■ **SUPPLIED TEXT**
══════════

A simple pendulum is composed of a mass \(m\) attached to a massless string of length \(\ell\). The other end of the string is attached to the ceiling. A physical pendulum consists of a thin rod of uniform density with mass \(m\) and length \(\ell\). One end is attached to the ceiling by a frictionless bearing. Both the simple pendulum and the physical pendulum are displaced by an angle \(\theta\) from the vertical and released from rest. Which pendulum reaches the equilibrium \((\theta=0)\) position first? (A) The simple pendulum (B) The physical pendulum (C) They both reach the equilibrium position at the same time. (D) The answer depends on the mass of the pendulums. (E) None of the above

Step by step solution

01

Formula for the period of a simple pendulum

The formula for the period of a simple pendulum is given by: \(T_s = 2\pi\sqrt{\frac{\ell}{g}}\), where \(T_s\) is the period of the simple pendulum, \(\ell\) is the length of the string, and \(g\) is the acceleration due to gravity.

02

Formula for the period of a physical pendulum

The formula for the period of a physical pendulum with a mass \(m\) and length \(\ell\) is given by: \(T_p = 2\pi\sqrt{\frac{(2/3)\ell}{g}}\), where \(T_p\) is the period of the physical pendulum.

══════════

■ **MATERIAL**

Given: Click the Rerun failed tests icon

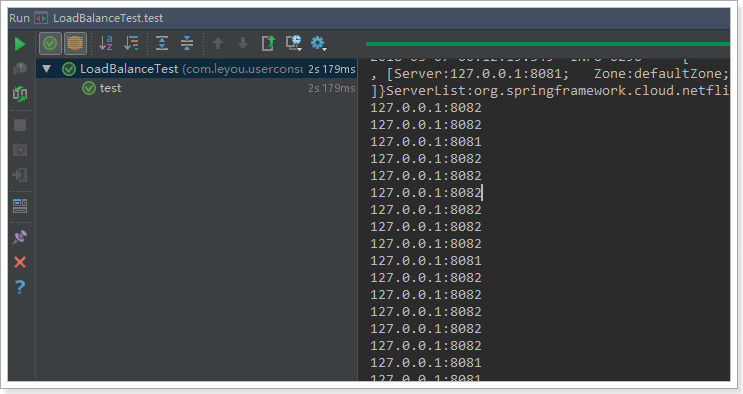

══════════

■ **WHAT YOU NEED TO DO**
Retype the passage of the pendulum text starting at "The formula for the period of a physical" and ending at "the physical pendulum.". The listing has no connection to the pendulum text.

■ **OUTPUT OF THE TASK**
The formula for the period of a physical pendulum with a mass \(m\) and length \(\ell\) is given by: \(T_p = 2\pi\sqrt{\frac{(2/3)\ell}{g}}\), where \(T_p\) is the period of the physical pendulum.